** Task **
Lay out every line of the items below as a Markdown table with the columns Row and Line. Number each row, and leave out blank lines.

** Information supplied **

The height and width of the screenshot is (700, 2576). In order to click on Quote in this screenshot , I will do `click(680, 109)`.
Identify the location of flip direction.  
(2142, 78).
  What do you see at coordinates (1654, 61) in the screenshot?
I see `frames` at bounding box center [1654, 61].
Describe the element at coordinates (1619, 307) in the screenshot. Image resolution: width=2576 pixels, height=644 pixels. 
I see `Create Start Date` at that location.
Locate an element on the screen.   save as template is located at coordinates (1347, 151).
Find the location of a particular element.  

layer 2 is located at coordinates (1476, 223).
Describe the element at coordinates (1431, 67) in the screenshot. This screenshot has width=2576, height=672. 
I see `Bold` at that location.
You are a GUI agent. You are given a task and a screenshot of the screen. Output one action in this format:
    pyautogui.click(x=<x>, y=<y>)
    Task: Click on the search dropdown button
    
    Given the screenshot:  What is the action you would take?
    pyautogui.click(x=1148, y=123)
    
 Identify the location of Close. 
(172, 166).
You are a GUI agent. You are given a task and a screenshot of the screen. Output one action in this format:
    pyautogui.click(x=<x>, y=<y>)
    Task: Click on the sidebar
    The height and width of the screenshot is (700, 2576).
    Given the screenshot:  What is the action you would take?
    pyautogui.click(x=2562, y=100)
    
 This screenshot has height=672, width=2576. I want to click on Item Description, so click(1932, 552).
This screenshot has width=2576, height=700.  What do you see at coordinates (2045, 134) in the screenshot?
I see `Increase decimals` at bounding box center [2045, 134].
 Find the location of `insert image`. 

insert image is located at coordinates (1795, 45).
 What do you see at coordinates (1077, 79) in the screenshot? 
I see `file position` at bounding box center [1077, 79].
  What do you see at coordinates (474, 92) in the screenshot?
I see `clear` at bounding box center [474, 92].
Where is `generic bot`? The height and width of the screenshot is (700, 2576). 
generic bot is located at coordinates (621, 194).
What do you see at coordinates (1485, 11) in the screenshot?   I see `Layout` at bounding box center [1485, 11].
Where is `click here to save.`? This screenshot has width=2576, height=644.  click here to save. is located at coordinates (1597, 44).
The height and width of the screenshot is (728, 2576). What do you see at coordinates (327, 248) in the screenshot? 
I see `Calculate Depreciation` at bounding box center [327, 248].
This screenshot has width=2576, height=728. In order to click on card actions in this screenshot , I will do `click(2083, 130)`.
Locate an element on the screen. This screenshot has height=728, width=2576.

** Finished task **
| Row | Line |
|---|---|
| 1 | The height and width of the screenshot is (700, 2576). In order to click on Quote in this screenshot , I will do `click(680, 109)`. |
| 2 | Identify the location of flip direction.   |
| 3 | (2142, 78). |
| 4 |   What do you see at coordinates (1654, 61) in the screenshot? |
| 5 | I see `frames` at bounding box center [1654, 61]. |
| 6 | Describe the element at coordinates (1619, 307) in the screenshot. Image resolution: width=2576 pixels, height=644 pixels.  |
| 7 | I see `Create Start Date` at that location. |
| 8 | Locate an element on the screen.   save as template is located at coordinates (1347, 151). |
| 9 | Find the location of a particular element.   |
| 10 | layer 2 is located at coordinates (1476, 223). |
| 11 | Describe the element at coordinates (1431, 67) in the screenshot. This screenshot has width=2576, height=672.  |
| 12 | I see `Bold` at that location. |
| 13 | You are a GUI agent. You are given a task and a screenshot of the screen. Output one action in this format: |
| 14 |     pyautogui.click(x=<x>, y=<y>) |
| 15 |     Task: Click on the search dropdown button |
| 16 |     Given the screenshot:  What is the action you would take? |
| 17 |     pyautogui.click(x=1148, y=123) |
| 18 |  Identify the location of Close.  |
| 19 | (172, 166). |
| 20 | You are a GUI agent. You are given a task and a screenshot of the screen. Output one action in this format: |
| 21 |     pyautogui.click(x=<x>, y=<y>) |
| 22 |     Task: Click on the sidebar |
| 23 |     The height and width of the screenshot is (700, 2576). |
| 24 |     Given the screenshot:  What is the action you would take? |
| 25 |     pyautogui.click(x=2562, y=100) |
| 26 |  This screenshot has height=672, width=2576. I want to click on Item Description, so click(1932, 552). |
| 27 | This screenshot has width=2576, height=700.  What do you see at coordinates (2045, 134) in the screenshot? |
| 28 | I see `Increase decimals` at bounding box center [2045, 134]. |
| 29 |  Find the location of `insert image`.  |
| 30 | insert image is located at coordinates (1795, 45). |
| 31 |  What do you see at coordinates (1077, 79) in the screenshot?  |
| 32 | I see `file position` at bounding box center [1077, 79]. |
| 33 |   What do you see at coordinates (474, 92) in the screenshot? |
| 34 | I see `clear` at bounding box center [474, 92]. |
| 35 | Where is `generic bot`? The height and width of the screenshot is (700, 2576).  |
| 36 | generic bot is located at coordinates (621, 194). |
| 37 | What do you see at coordinates (1485, 11) in the screenshot?   I see `Layout` at bounding box center [1485, 11]. |
| 38 | Where is `click here to save.`? This screenshot has width=2576, height=644.  click here to save. is located at coordinates (1597, 44). |
| 39 | The height and width of the screenshot is (728, 2576). What do you see at coordinates (327, 248) in the screenshot?  |
| 40 | I see `Calculate Depreciation` at bounding box center [327, 248]. |
| 41 | This screenshot has width=2576, height=728. In order to click on card actions in this screenshot , I will do `click(2083, 130)`. |
| 42 | Locate an element on the screen. This screenshot has height=728, width=2576. |